Each group will keep track of several key bits of information. These include their parent group, any subgroups created, and the members of the group. Agents may be added and removed from existing subgroups as needed, based on the groups specific criteria for modifing its subgroups. The subgroups can be created and removed at any time.

The agents in our simulations have several ways to take advantage of the framework that we provide. The agents are able to use the shared information provided from the behavior, such as the manner in which the agents communicate or create and manage a memory of other agents that have been encountered. The agents can also take advantage of the grouping that the behaviors use. For example, a more general behavior can provide the ability to divide the a behavior's group into subgroups of individual agents, and thus provide each agent the option to have a local version of the roadmap. Then, a more specialized behaviors can specify how the agents in different subgroups communicate with each other, enabling the use of a global version of the behavior's roadmap.

Our composable framework is designed to decide between several basic actions, based on past actions and the location in the environment. The performance value of each of the actions will vary as the agents proceed throughout the simulation, so the framework also provides a means for learning. Agents will alter their actions, performance values and behavior preference as they proceed through the simulation. In this way we want to eventually allow a means of learning for the agent.

Composable Framework
We have looked at a composable framework where agents will adapt their behaviors throughout a simulation. The adaptation of behaviors is based on what has been encountered throughout the simulation and information provided by other cooperative agents.
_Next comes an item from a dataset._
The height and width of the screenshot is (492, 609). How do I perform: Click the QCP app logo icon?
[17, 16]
This framework is built on top of a roadmap based system.

• In addition to representing the connectivity of the feasible space in a given environment, the roadmap also functions as an internal representation of the world for agents.
• Agents can modify the properties of the roadmap.
• An agent can store location-specific information, such as the action that the agent takes, in a node of a roadmap.
• The result of an action will be evaluated by a user-defined utility function. The agent will select an action based on the past performances of the available actions.
• The learned information can also be shared between agents when their relative states allow communication (e.g. proximity and other values).
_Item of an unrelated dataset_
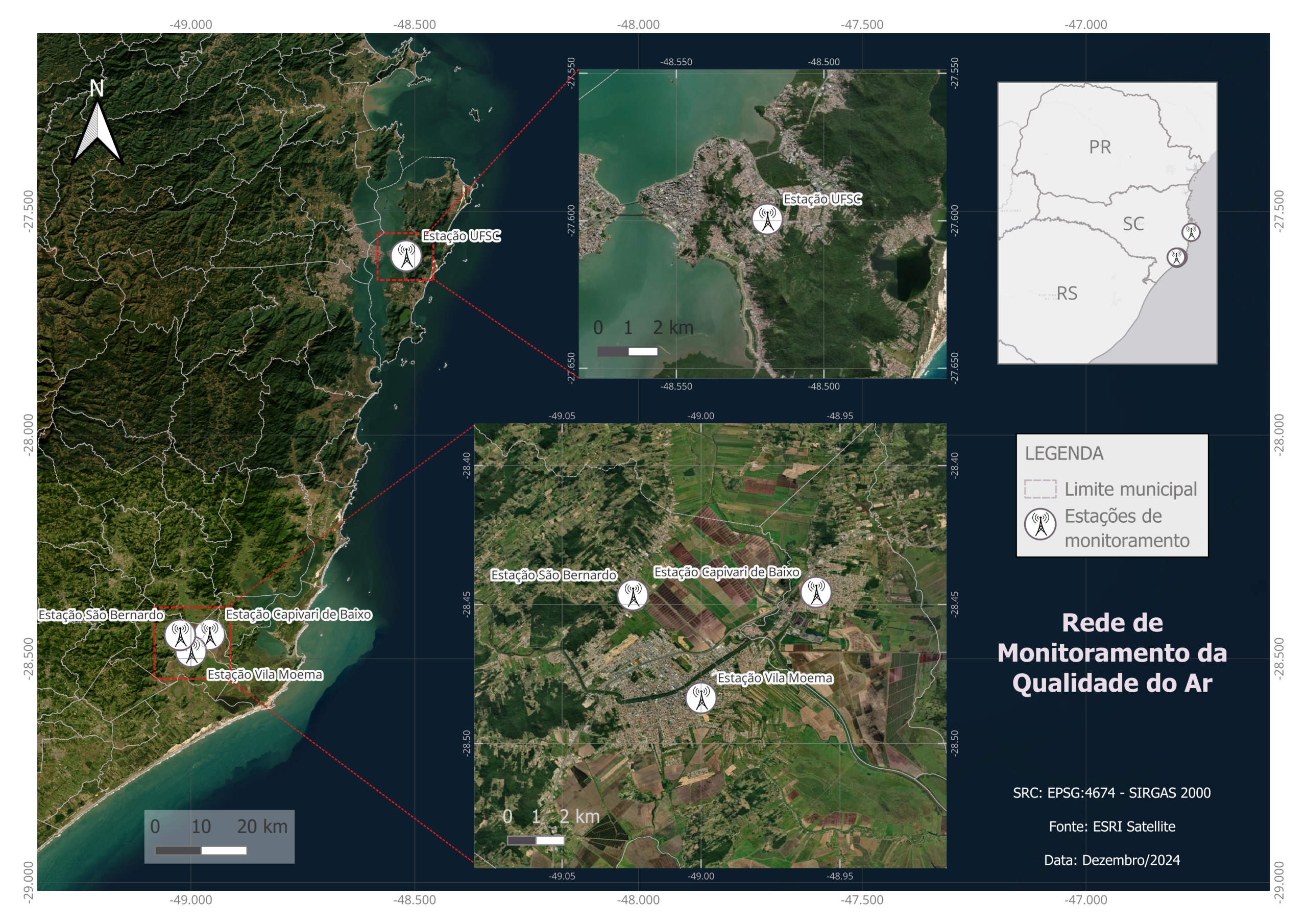
Task: Select the Capivari de Baixo station icon in inset
Action: (816, 592)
More information on this technique can be found at the composable page.

Behavior Selection
The simplest method of handling multiple behaviors is to simply select one behavior to employ at a given time. The selection-base approach that we employ here decides which behavior should be active based upon the current state of the agent or group of agents.

Path Modification
Many of the behaviors we create find a path in the roadmap for an agent to follow. The path modification algorithm modifies the output paths from one behavior with respect to the constraints from other behaviors. In particular, this behavior blender combines the path obtained from one behavior (the main behavior) with constraints from other sub-behaviors to create an action for an agent that attempts to satisfy a number of its goals. The combination done will alter or deform the paths the agents are following.
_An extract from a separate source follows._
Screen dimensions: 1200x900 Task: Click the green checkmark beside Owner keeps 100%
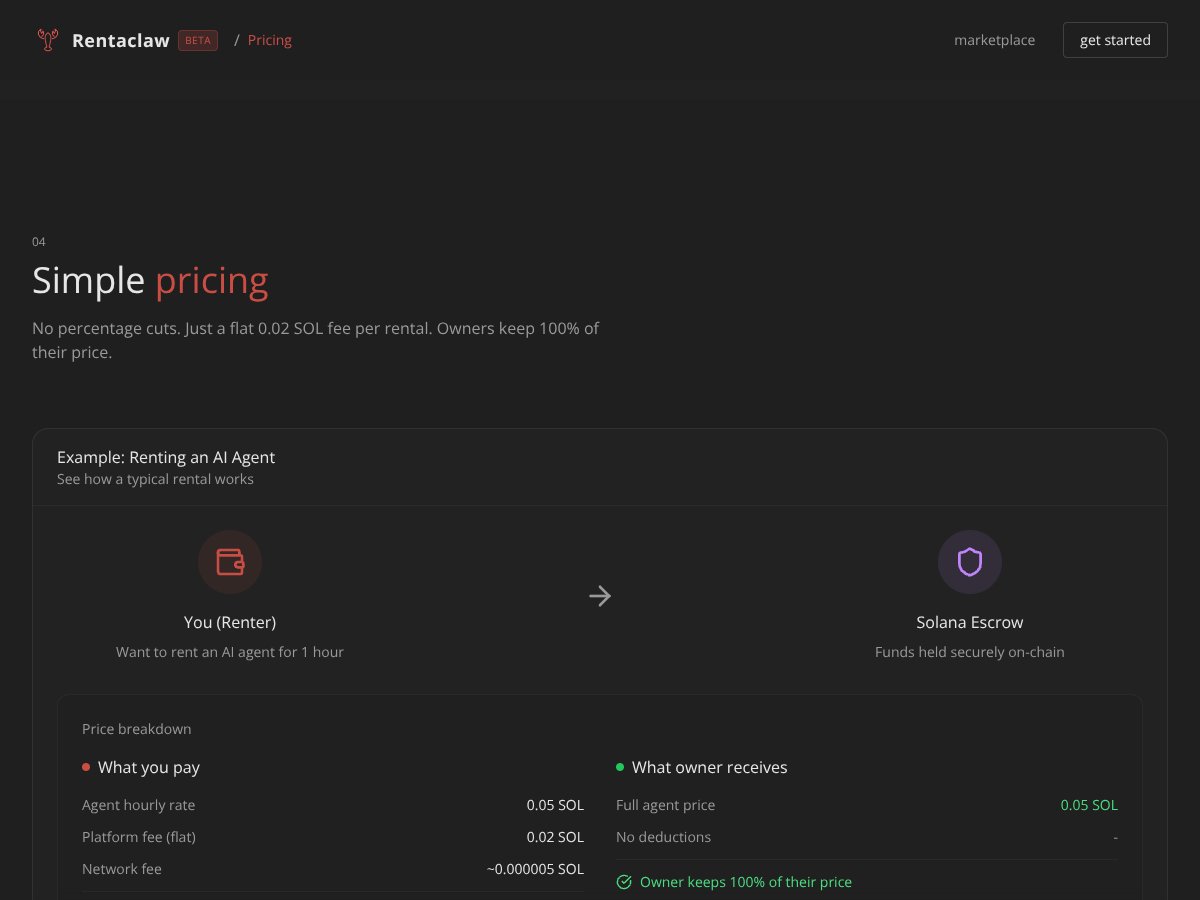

Examples of where we have employed these behavior combining techiques can be seen in some of our pursuit evasion scenarios.

The idea of scalability of the group size is always a concern with any implemenation of group behaviors. Currently, our frameworks consider complex behaviors of agents on a mostly small scale. However, it is our intention to expand the capabilties of the behaviors and grouping to extend to much larger number of agents. Of particular interest is the simulation and control of large crowds, such as for testing evacuation procedures at a large event.